Top of Source information

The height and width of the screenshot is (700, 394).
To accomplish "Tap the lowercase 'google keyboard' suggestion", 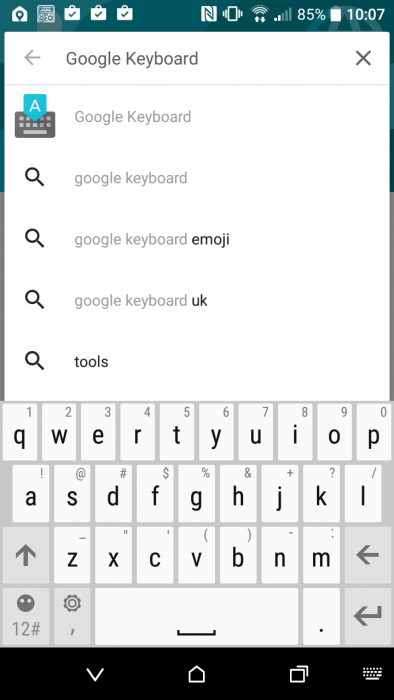I will [x=197, y=179].
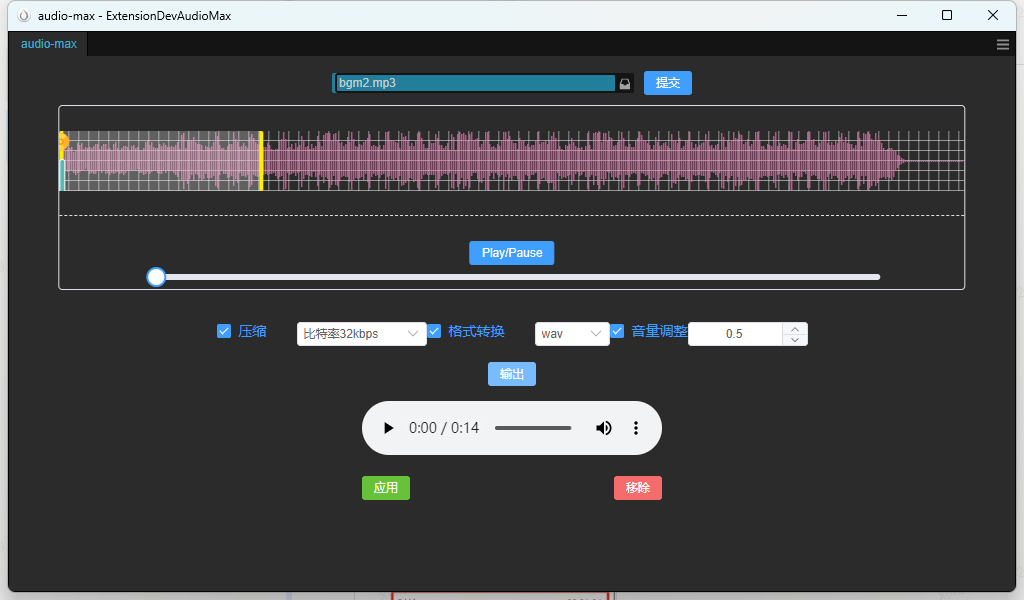Click the 提交 submit button
1024x600 pixels.
coord(667,83)
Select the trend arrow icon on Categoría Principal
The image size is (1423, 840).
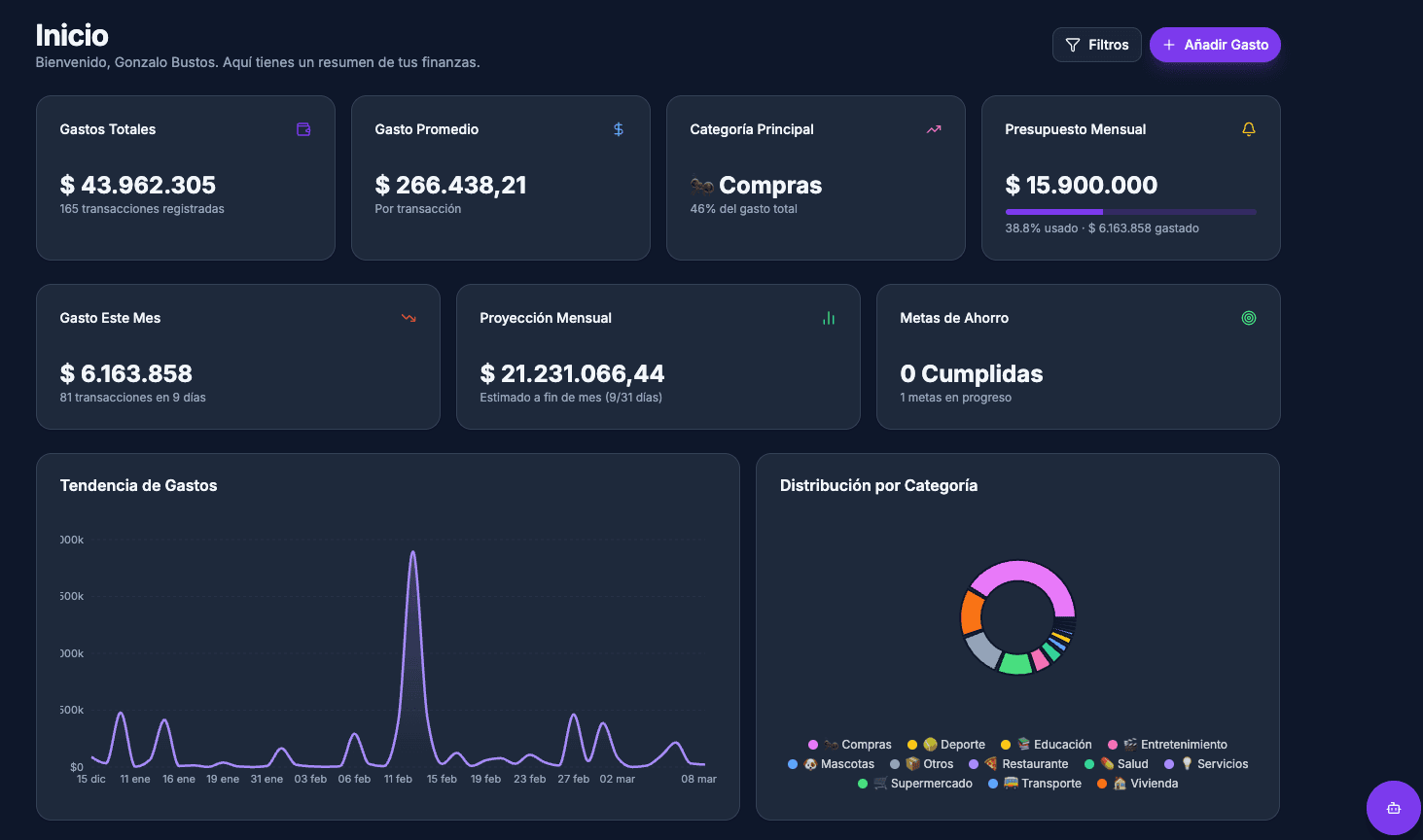[x=933, y=128]
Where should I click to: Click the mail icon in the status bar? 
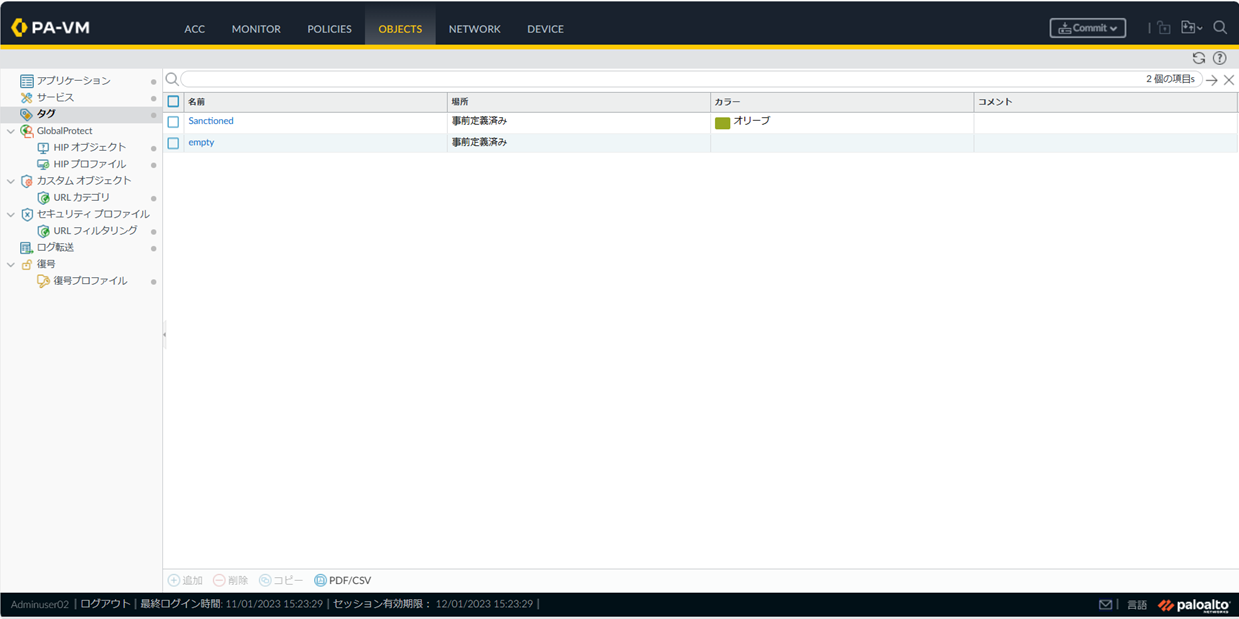tap(1105, 605)
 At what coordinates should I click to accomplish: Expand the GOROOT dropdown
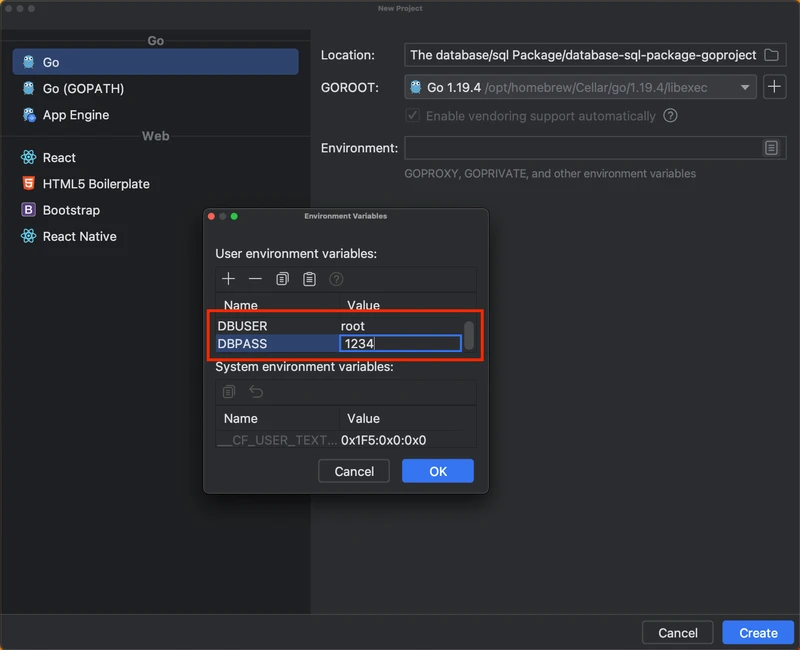(745, 88)
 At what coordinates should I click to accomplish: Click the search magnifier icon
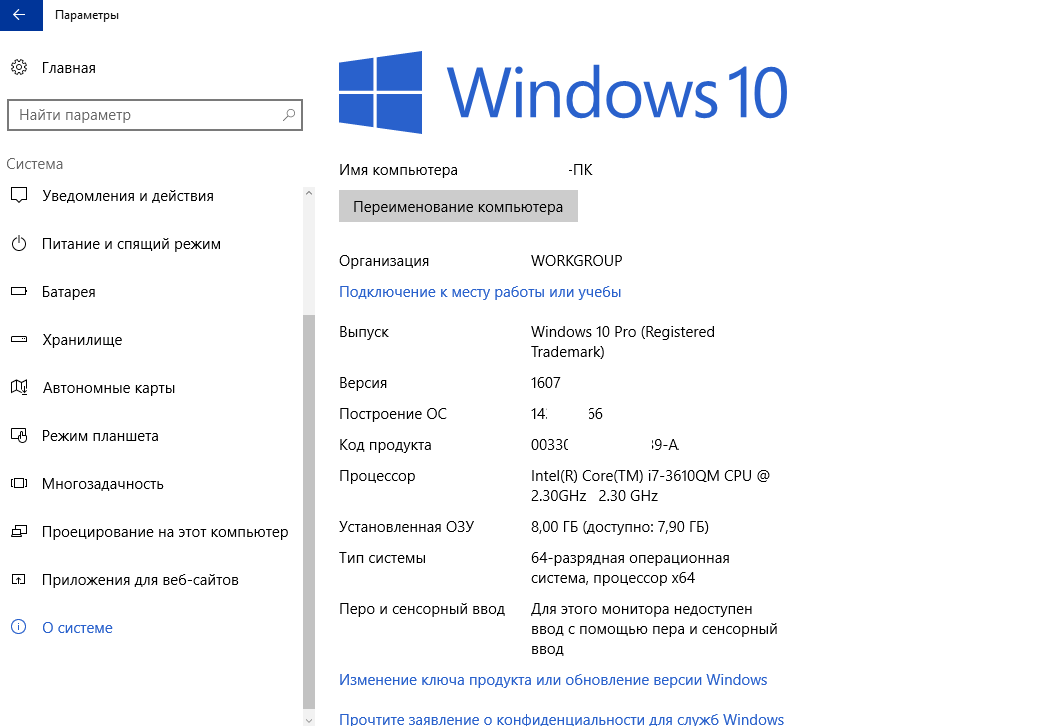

Bottom of Source information

→ Task requirements
The lines from the one containing "Where should I" through the final line of the data are to be repeated exactly, with both ends included and all pictures left out.

→ Answer below
Where should I click to: Click the mail icon in the status bar? 
tap(1105, 605)
 At what coordinates should I click to accomplish: Expand the GOROOT dropdown
(745, 88)
 At what coordinates should I click to accomplish: Click the search magnifier icon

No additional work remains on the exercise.